Il caso di una famiglia padovana
Lettera anonima a due gemelli autistici:
«Disturbate, andate via»
L’intimazione: «Siamo in una casa civile e non un cottolengo»
Che il micro clima sociale, quello della città, del quartiere, del
condominio, della scala, quello che dà il ritmo al cuore della
collettività, sia così intossicato dalle scorie velenose dell’i
ntolleranza sdoganata e dell’arroganza senza ritegno, è faccenda
dolorosa per tutti. O quasi.
Ma è spaventosa come un incubo per i genitori di due gemelli
autistici trentenni che a fine settembre si sono trovati sotto lo
stuoino dell’appartamento dove vivono da 28 anni una lettera
anonima evidentemente lì messa da uno dei condòmini: «siamo in una
casa civile e non un cottolengo. Andatevene, è da anni che vi
dobbiamo sopportare. Quanto avete intenzione di rompere ancora!
Avete creato danni incalcolabili alla tranquillità del condominio.
Andatevene», e via con insulti peggiori. Questo ha scritto in
stampatello, su un foglietto di block notes, qualcuno.
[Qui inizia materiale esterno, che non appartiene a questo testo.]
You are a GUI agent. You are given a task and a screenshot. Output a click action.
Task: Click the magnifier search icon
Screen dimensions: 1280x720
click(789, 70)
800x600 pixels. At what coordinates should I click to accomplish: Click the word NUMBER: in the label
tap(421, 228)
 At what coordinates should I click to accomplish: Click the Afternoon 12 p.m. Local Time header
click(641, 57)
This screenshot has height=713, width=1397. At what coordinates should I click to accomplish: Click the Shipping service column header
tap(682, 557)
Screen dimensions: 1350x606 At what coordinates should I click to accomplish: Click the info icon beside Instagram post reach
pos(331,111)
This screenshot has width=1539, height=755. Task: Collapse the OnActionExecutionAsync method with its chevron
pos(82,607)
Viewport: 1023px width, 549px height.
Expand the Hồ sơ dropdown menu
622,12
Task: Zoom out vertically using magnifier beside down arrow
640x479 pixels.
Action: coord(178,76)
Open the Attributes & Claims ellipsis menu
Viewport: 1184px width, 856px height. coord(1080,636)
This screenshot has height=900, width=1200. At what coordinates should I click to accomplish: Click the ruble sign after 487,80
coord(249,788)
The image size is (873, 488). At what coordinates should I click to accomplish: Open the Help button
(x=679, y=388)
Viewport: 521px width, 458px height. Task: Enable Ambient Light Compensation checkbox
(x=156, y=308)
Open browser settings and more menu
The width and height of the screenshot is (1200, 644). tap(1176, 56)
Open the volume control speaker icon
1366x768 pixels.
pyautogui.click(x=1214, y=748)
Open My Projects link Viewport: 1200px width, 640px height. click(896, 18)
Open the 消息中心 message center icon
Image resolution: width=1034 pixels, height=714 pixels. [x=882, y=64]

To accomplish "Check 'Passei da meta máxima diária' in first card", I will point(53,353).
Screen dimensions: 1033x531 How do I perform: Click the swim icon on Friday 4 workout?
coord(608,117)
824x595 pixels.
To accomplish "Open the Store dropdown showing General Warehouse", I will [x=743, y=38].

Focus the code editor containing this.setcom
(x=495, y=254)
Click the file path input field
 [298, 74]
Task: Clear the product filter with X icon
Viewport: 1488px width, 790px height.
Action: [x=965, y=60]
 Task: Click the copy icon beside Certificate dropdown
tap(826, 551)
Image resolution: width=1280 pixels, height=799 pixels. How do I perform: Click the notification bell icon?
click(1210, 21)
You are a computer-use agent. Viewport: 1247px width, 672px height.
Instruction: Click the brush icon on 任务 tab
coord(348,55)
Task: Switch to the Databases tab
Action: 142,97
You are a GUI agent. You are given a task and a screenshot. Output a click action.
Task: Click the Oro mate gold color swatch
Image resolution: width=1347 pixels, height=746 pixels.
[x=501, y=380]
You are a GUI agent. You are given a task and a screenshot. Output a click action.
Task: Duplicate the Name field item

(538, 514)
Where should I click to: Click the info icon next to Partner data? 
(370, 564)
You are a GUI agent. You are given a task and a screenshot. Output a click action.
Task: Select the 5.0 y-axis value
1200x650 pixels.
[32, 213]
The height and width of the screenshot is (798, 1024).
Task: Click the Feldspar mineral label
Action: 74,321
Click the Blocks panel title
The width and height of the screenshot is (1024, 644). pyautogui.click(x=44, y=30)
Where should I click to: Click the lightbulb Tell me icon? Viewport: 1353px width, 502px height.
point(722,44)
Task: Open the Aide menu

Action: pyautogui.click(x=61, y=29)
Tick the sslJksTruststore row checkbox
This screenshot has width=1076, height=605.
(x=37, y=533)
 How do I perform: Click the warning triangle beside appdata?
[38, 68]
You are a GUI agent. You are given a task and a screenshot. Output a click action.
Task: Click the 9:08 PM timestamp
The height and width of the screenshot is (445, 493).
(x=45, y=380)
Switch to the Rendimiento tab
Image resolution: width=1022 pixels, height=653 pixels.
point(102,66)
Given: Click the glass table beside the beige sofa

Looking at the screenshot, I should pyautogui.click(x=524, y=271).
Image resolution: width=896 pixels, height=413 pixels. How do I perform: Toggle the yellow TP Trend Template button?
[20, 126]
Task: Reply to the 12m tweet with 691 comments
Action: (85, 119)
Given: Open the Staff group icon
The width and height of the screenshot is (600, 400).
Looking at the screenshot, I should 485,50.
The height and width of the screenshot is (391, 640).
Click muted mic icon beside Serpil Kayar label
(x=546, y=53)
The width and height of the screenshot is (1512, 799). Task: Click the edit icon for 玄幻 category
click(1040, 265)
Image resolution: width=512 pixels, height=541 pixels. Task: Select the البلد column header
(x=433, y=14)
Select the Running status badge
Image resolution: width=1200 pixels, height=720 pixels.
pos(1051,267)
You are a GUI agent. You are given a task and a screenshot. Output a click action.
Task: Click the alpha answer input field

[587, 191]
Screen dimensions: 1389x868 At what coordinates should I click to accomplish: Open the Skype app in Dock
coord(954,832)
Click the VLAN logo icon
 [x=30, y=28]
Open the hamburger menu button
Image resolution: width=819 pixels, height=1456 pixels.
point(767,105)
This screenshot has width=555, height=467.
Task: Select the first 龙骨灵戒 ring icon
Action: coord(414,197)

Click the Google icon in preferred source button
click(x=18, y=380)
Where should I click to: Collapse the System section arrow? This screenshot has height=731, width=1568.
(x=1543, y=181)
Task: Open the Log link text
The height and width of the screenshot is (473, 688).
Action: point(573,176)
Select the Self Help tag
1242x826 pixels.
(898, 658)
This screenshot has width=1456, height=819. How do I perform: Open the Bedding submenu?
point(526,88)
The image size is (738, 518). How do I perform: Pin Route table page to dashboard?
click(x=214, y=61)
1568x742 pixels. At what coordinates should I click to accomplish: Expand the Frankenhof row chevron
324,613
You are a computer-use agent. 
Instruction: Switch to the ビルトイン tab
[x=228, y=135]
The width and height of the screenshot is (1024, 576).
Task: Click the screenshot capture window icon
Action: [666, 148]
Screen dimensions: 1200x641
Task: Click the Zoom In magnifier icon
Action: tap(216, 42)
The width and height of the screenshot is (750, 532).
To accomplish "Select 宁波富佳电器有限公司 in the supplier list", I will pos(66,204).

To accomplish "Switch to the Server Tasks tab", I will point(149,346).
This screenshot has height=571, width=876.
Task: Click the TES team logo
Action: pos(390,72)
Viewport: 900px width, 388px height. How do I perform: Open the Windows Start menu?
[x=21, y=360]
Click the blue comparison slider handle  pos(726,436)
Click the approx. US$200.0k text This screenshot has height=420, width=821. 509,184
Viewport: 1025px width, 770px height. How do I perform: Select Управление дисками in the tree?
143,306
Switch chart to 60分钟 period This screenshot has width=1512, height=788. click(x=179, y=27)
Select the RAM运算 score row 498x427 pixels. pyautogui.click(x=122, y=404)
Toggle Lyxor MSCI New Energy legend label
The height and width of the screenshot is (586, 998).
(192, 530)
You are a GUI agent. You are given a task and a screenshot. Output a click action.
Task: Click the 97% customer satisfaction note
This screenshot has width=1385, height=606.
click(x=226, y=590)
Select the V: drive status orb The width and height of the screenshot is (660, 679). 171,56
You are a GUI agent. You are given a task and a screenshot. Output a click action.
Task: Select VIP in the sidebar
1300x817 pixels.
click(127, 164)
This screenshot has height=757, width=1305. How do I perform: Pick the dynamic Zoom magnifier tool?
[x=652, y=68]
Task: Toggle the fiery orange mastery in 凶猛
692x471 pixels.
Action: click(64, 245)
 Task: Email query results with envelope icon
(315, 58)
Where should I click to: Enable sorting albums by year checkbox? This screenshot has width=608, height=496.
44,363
A mostrarlo, tenendolo per un angolo con le punte di due dita, ché
quelle parole sporcano come liquame, non è una mamma che vive
dentro quattro mura, sconfitta da ciò che ha dovuto e deve
affrontare. Al contrario, è un personaggio emblema dell’impegno
personale e politico, Lilia Manganaro, una donna forte per se
stessa e per i diritti degli altri ma che non ha mai rinunciato
alla leggerezza: una vita ad insegnare ai ragazzini delle medie,
percorso politico Pci, Pds ora Ds, 9 anni consigliere comunale (dal
1995 al 2004), adesso è consigliere nazionale dell’Anffas per i
problemi della scuola e vice presidente dell’Anffas padovana. Non è
stata zitta, quel biglietto trovato all’ingresso di casa è faccenda
sua e di tutti: ha fatto un esposto in procura e denunciato
pubblicamente l’accaduto.
Il condominio, che si trova all’Arcella, ospita 16 famiglie,
coppie dai 30 ai 60 anni, per lo più con una laurea in tasca,
dirigenti di banche, professionisti, insegnanti, con figli chi
piccoli chi sposati. Quasi tutti abitano lì da anni, si conoscono
bene. «Famiglie normali - racconta Lilia Manganaro - Appena ho
trovato il biglietto anonimo, ho scritto una lettera (che
pubblichiamo qui sotto) e ho messo in ogni cassetta dei condòmini
il messaggio e la mia lettera. Poi tramite un avvocato ho voluto
denunciare l’accaduto».
Parla tranquillamente, spiega che non ha la più pallida idea di
chi possa essere stato, che alcuni vicini di casa l’hanno chiamata
per darle solidarietà, non tutti. E che ora si sente addosso una
paura che mai aveva avuto: «Quando accompagno i ragazzi giù, la
mattina, lasciavo sempre la porta di casa aperta: ora non riesco
più a farlo. Penso che potrebbe succedere qualcosa, sono inquieta.
Col clima politico che c’è è saltato fuori anche questo. L’i
ntolleranza che c’è in giro, le classi separate per gli stranieri,
figuriamoci i disabili come sono visti».
I due figli di Lilia non parlano, capiscono. A volte piangono.
Capita che di notte non dormano, e allora il padre (che è direttore
didattico) si stende vicino a loro, lui guarda un po’ di tivù, e
loro si addormentano. Hanno stereotipie, come tutti gli autistici,
capita che si percuotano la testa con il pugno chiuso («e questa -
racconta la madre - è una cosa che ancora non riesco ad accettare,
mi fa troppo male quando accade») od emettano lamenti, grida. La
famiglia abita all’ultimo piano, i due ragazzi passano le giornate
al centro specializzato all’ex psichiatrico («un fiore all’o
cchiello, dopo tante battaglie ora funziona benissimo», e c’era
lei, Lilia, in prima fila in quelle battaglie), rientrano alla
sera. Sono a casa solo le domeniche. Certo che qualcuno li sentirà,
«ma mai nessuno finora aveva protestato - racconta Giuseppe Parisi,
amministratore del condominio - nessuno mi ha neanche mai preso in
disparte, chiedendomi di intervenire o affrontare il problema. Mi
sembra aberrante quello che è successo, sono tutte famiglie
normali, perbene. Eppure qualcuno di loro ha scritto quel
messaggio. Se si arriverà in tribunale, io e il resto del
condominio vorremo costituirci parte civile».